New Marian Feast Has Deep Roots
There are three saints who are so significant to the Catholic Church that they have two different feast days on our liturgical calendar. St. Joseph has March 19 and May 1, St. Peter has February 22 and June 29, and finally St. Paul has January 25 and a shared feast day with St. Peter on June 29.
That is a pretty big deal considering there are about 10,000 canonized saints, and only a tiny fraction have a feast day on our regular liturgical calendar. To have two feast days means that these three saints are very important to the life and history of the Catholic faith.
The Virgin Mary has 18: the liturgical feasts of Mary Mother of God, Our Lady of Lourdes, the Annunciation, Our Lady of Fatima, the Visitation, the Immaculate Heart of Mary, Our Lady of Mt. Carmel, the Dedication of St. Mary Major, the Assumption, the Queenship of Mary, the Nativity of Mary, the Most Holy Name of Mary, Our Lady of Sorrows, Our Lady of the Rosary, the Presentation of Mary, the Immaculate Conception, and Our Lady of Guadalupe. That’s not to mention that every Saturday is dedicated to her as well.
Not all of her liturgical feast days are ancient. In fact, one is so new that Pope Francis established it just in 2018, and that is the feast of Mary Mother of the Church, better known by its Latin title, “Mater Ecclesiae,” which we celebrated on June 1 this year.
The title of Mary, Mother of the Church, or Mater Ecclesiae is very ancient, so Pope Francis is not adding anything new to the church other than making it liturgically recognized, and he placed the feast day very appropriately on the Monday following Pentecost. Pentecost, of course, is the birthday of the church, so it is logical to place Mary’s new feast day in conjunction with this last day of the Easter season.
If you have ever been to Rome, you may have noticed that very few churches have the image of the Virgin Mary on the outside. In fact, I can only think of one that does, and that is Santa Maria in Trastevere, and from what I understand, having no Marian images on the church’s exteriors was by design.
Now, I am not an architecture guy, but from what I have heard, the churches in Rome purposefully were built without the images of Mary on the exterior, because the churches represent her womb, since Christ is inside the churches in the tabernacles.
Whether that is true or not, I do not know, but I love the imagery of it: viewing all our Catholic church structures as Mary’s womb because of Christ’s real presence within! Not too long ago, however, another image of Mary was placed on the outside of a church in Rome, and that was done by Pope St. John Paul the Great at St. Peter’s Basilica.
After the assassination attempt on his life back on May 13, 1981, Pope John Paul the Great famously said that while one hand pulled the trigger of the gun, another hand guided the bullet. This is because of how close the bullet came to hitting a major artery, which would have meant a quick death.

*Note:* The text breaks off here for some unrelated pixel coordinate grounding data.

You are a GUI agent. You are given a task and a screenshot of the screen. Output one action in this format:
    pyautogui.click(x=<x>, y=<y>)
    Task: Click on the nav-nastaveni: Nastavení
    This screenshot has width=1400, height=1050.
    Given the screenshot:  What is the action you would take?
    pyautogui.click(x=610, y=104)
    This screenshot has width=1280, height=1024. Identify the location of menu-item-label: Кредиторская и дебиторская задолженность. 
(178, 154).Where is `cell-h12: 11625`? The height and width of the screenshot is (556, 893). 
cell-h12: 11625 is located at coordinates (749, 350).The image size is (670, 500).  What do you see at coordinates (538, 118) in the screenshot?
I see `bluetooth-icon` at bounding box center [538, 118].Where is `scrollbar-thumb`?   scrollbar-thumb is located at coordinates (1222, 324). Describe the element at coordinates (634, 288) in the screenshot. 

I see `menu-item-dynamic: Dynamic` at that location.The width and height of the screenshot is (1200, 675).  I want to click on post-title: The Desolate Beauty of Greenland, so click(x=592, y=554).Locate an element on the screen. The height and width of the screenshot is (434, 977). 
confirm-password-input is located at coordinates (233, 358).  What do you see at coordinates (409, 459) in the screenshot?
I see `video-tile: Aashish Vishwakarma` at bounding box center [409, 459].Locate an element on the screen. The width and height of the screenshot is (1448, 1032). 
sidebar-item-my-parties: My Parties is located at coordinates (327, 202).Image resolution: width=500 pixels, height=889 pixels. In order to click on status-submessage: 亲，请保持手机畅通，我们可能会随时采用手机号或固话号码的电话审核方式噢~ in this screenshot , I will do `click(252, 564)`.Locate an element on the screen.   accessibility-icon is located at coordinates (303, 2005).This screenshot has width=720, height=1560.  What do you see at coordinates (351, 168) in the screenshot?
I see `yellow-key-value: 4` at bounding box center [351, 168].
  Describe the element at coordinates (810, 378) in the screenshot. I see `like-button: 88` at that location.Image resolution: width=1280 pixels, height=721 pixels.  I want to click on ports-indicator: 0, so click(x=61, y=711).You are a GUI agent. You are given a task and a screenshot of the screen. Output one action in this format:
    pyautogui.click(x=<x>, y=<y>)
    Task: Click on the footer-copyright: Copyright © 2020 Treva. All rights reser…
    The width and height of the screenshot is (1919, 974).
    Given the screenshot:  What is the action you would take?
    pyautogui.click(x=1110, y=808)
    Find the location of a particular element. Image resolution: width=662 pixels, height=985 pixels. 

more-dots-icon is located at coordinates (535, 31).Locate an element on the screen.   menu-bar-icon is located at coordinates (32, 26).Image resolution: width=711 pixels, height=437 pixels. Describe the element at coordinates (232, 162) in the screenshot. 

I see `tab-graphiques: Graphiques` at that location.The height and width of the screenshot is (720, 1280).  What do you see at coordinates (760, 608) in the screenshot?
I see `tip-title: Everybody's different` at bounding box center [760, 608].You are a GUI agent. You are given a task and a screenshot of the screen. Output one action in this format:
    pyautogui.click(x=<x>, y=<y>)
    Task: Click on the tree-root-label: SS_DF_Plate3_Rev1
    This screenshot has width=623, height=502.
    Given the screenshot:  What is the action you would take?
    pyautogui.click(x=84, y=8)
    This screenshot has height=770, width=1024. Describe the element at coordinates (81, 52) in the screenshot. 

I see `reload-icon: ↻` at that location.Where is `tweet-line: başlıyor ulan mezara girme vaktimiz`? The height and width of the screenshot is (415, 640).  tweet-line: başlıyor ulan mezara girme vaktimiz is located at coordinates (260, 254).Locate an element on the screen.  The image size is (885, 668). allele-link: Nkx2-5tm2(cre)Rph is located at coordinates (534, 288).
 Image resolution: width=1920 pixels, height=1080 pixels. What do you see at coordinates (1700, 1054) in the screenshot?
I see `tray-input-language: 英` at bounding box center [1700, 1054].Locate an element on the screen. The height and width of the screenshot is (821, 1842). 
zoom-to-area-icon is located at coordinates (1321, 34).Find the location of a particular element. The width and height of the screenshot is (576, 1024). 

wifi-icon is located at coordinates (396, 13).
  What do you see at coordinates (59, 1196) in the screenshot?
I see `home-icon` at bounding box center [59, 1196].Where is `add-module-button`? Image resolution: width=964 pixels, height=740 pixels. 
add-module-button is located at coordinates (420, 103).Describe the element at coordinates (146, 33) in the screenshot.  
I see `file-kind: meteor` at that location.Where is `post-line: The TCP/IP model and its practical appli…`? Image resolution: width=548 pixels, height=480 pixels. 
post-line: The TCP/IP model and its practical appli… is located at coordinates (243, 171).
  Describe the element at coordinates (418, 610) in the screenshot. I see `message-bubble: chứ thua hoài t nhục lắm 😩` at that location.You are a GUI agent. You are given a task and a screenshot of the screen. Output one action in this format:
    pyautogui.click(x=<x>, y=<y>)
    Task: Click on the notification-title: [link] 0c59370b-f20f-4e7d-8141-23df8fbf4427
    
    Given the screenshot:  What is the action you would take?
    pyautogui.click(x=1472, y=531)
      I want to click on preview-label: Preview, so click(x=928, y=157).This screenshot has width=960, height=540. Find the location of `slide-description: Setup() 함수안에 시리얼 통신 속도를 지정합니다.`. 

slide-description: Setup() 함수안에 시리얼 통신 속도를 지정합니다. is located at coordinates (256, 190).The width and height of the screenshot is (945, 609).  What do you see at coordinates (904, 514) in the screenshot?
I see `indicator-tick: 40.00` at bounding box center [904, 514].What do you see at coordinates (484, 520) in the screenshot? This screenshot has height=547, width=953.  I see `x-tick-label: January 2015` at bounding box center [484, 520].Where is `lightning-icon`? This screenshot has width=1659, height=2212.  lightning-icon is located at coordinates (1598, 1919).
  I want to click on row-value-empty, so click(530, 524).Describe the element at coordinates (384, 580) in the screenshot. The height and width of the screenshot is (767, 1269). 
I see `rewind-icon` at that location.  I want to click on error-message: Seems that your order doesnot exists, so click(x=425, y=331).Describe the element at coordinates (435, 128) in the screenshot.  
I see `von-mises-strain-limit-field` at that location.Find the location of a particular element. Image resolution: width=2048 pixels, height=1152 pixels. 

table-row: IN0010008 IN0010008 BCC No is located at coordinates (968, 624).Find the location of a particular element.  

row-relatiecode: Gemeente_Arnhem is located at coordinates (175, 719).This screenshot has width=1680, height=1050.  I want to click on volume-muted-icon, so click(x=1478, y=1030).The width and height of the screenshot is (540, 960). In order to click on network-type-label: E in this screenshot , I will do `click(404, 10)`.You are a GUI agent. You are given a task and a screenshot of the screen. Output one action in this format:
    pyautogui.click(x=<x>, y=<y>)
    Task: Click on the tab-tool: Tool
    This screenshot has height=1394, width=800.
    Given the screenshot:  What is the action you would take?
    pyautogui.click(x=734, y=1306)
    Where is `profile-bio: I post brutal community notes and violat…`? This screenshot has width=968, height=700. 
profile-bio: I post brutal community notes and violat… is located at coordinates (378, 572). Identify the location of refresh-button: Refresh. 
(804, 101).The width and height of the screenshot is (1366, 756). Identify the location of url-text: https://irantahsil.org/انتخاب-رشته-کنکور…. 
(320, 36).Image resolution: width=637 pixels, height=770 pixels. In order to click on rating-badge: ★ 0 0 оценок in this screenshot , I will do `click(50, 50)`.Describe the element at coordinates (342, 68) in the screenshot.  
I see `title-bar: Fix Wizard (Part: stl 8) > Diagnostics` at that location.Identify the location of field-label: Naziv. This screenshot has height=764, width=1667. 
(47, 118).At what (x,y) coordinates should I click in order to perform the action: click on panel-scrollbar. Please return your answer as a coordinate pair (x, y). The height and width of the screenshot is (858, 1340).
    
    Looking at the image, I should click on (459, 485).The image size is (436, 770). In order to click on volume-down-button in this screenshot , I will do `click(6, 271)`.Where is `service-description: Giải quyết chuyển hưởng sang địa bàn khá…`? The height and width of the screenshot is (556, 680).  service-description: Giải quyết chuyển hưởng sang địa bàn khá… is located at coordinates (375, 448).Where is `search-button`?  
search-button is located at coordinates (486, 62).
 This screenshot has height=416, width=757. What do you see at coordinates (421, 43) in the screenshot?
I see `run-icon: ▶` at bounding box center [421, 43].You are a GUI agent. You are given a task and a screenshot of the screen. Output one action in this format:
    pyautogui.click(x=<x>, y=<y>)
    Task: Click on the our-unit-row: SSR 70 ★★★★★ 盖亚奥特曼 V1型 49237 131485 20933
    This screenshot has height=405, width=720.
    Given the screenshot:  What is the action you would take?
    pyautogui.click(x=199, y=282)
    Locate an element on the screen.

The pope was speaking of the Virgin Mary’s hand guiding the bullet, thus saving his life. As the story goes, immediately upon being shot, John Paul fell back and looked up, and right where his eye landed is where he later decided to place an image of Mary, whom he credited with saving his life.
So today if you were to go to St. Peter’s Square and look way up above the right side of the façade, you would see an image of Mary, and right below this large mosaic of the Blessed Mother you will see the words “Mater Ecclesiae.”
There are so many different scripture passages that support this ancient title, but certainly the most compelling one comes from the Gospel of John. As Jesus hangs dying on the cross, he speaks these familiar words to his mother and the Apostle John, “Seeing his mother there with the disciple whom he loved, Jesus said to his Mother, ‘Woman behold your son.’ In turn he said to the disciple, ‘Behold your mother.’ From that hour onward, the disciple took her into his care” (19:26 – 27).
The church is based on the faith of the Apostles. They were the ones sent by Jesus to proclaim the Gospel, so the Apostles are the church! Jesus telling the Apostle John that Mary is now his mother makes her the church’s mother and our mother as well.
Mary, Mother of the Church, pray for us!